As tough as it is for students to get back in the swing of things, as schools open back up and classes resume after being shut down for so long, it’s even worse on the teachers.

That’s what an article appearing 11 November in USA Today tells us. 

It’s so bad, we are told, that some schools that had welcomed the return to normal are shutting down again and returning to remote learning. The stresses of driverless busses and understaffed cafeterias are piling on top of burned out teachers who are taking advantage of every opportunity to take an extra day off, if not just leaving the profession altogether. 

Some schools are going to 4-day weeks and extending their Thanksgiving breaks to give teachers the time they so desperately need to recharge from all the pressure they’ve been subjected to. 

The strain of teaching new material, providing emotional and mental support to students, and catching up from so many lost days is proving traumatic for many teachers, causing them tears, anger, anxiety, headaches and nausea.

Even substitute teachers, now in great demand, are in short supply, even when paid up to $180 per day. One Boulder area school saw its pool of qualified substitutes fall from 900 to 300. Many subs, we are told, want limited days and want to avoid exposure to younger, unvaccinated students. 

TRENDPOST: Those substitute teachers must not know that persons aged 1 to 19 yrs. have a COVID recovery rate of 99.997 percent, nor that such children are not significant spreaders of the virus; see “DRUG DEALERS: GET KIDS VACCINATED” (23 Mar 2021) and “VAX KIDS? THE COVID RISK IS ‘TINY'” (13 Jul 2021).

“We’re trying to plow through so much that people are exhausted,” said a fifth-grade teacher and president of her local teachers’ union. “We have bled our teachers dry for so long that we shouldn’t be surprised they have no more to give.” 

“It’s so hard to keep going when you feel set up to fail,” she continued. “One of the superpowers teachers usually have is patience. And people don’t have that right now. All of it means it’s harder for us to take care of kids.”

Those substitute teachers, bus drivers and cafeteria workers are going to jobs with less COVID-19 exposure, and sometimes better pay. A Rand Corporation survey found that 25 percent of teachers were contemplating quitting at the end of the school year. Another Rand study found twice as many teachers complaining about stress as about low pay. 

About one-third of the teachers who quit wound up in jobs with no retirement or health benefits, indicating how badly they wanted to leave teaching.

Randi Weingarten, president of the American Federation of Teachers, said that the stresses of COVID-19 deaths, supply chain disruptions and inflation, plus fights over Critical Race Theory and transgender bathrooms, have all taken their toll.

TRENDPOST: Trends Journal readers may remember reading about Ms. Weingarten in “U.S. TEACHERS & PARENTS: OBEY ORDERS, FOLLOW FLAWED FACTS” (17 Nov 2020). 

All these teachers’ lamentations seem to echo those heard in “TEACHERS: WE SPEW OUT CRAP, CENSOR THOSE WHO DEFY US” (12 Oct 2021), which also told of teachers “exhausted, stressed and stretched so thin it feels like we’ll crumble.” 

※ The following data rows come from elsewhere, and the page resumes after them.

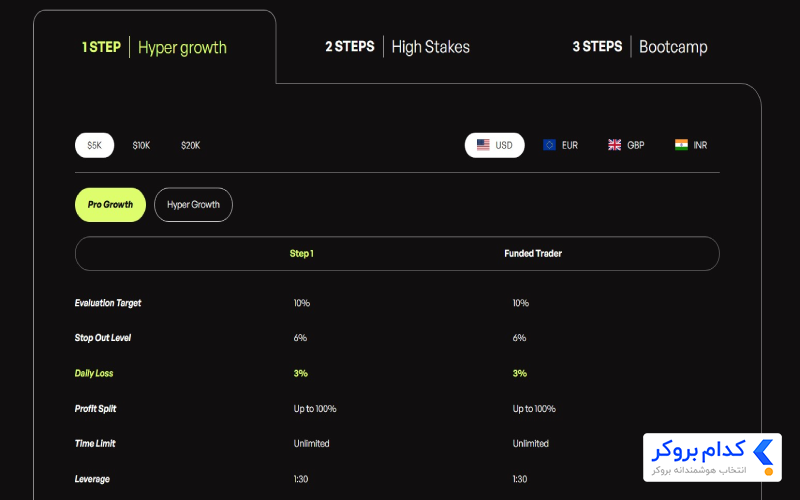Select the Hyper Growth outlined button
This screenshot has height=500, width=800.
click(193, 205)
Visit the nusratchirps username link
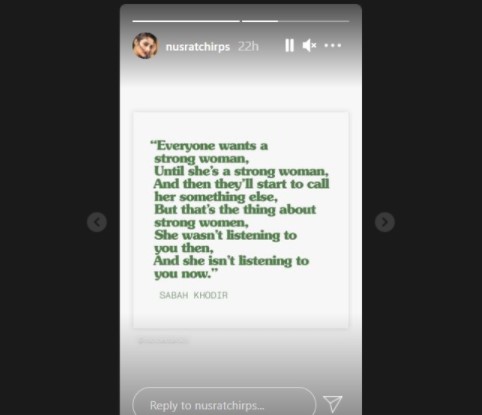Screen dimensions: 482x415 tap(198, 47)
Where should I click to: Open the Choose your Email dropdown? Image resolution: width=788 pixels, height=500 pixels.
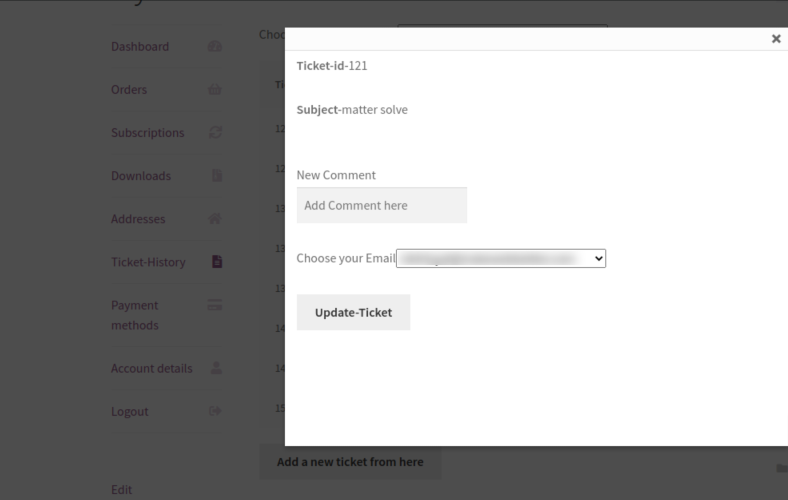(x=501, y=258)
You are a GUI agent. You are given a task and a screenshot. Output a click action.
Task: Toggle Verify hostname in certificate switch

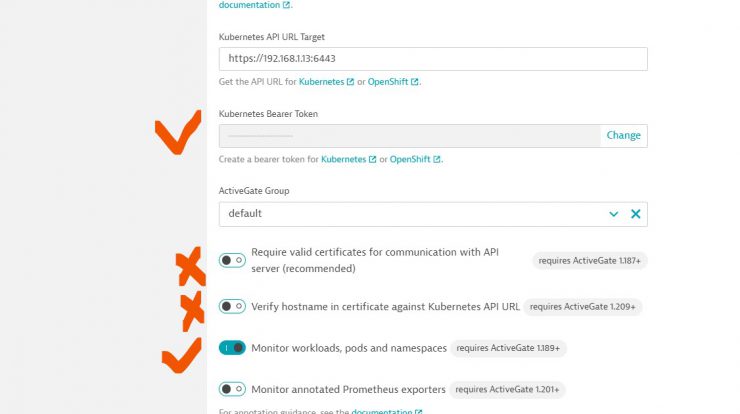[232, 306]
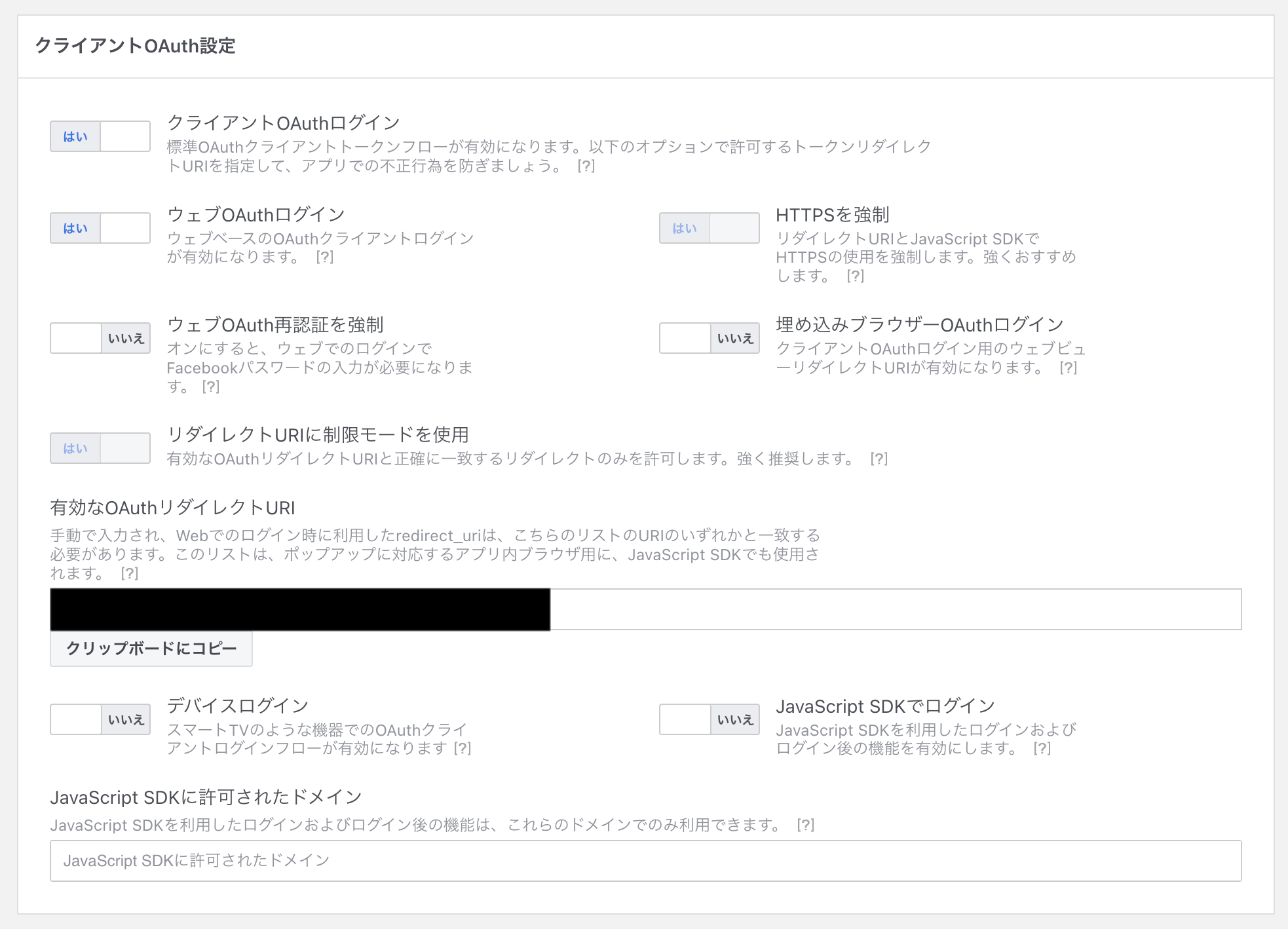The image size is (1288, 929).
Task: Toggle the ウェブOAuthログイン switch
Action: [100, 228]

But what really bears repeating was the TREND FORECAST that accompanied that article: 
“When universities and schools began shutting down in February 2020 at the beginning of the COVID War, it signaled the upending of the industrial age education system (long overdue for a facelift) and heralded in a new, more effective approach to education: online learning; see “INDIA’S ONLINE-LEARNING AN INVESTMENT WINDFALL, SOLIDIFYING ‘INTERACTIVE U’ FORECAST IN TRENDS JOURNAL” (10 Aug 2021), “INTERACTIVE U: THE INDIA MODEL” (29 Jun 2018), and “‘INTERACTIVE U.’ IN THE U.S.A.” (11 Aug 2020).” 
Gerald Celente had forecast the trend toward online learning in his 1996 book, Trends 2000: How to Prepare for and Profit from the Changes of the 21st Century. The COVID War has shown that in-person learning can be replaced. 
Among the arguments for its replacement will be that, with online learning, far fewer teachers will be needed and costs related to brick-and-mortar schools will be substantially lower, thus enabling reductions in taxes. So it will be supported by a burgeoning anti-tax movement which, together with anti-vaccine movements, will give rise to new Freedom Parties.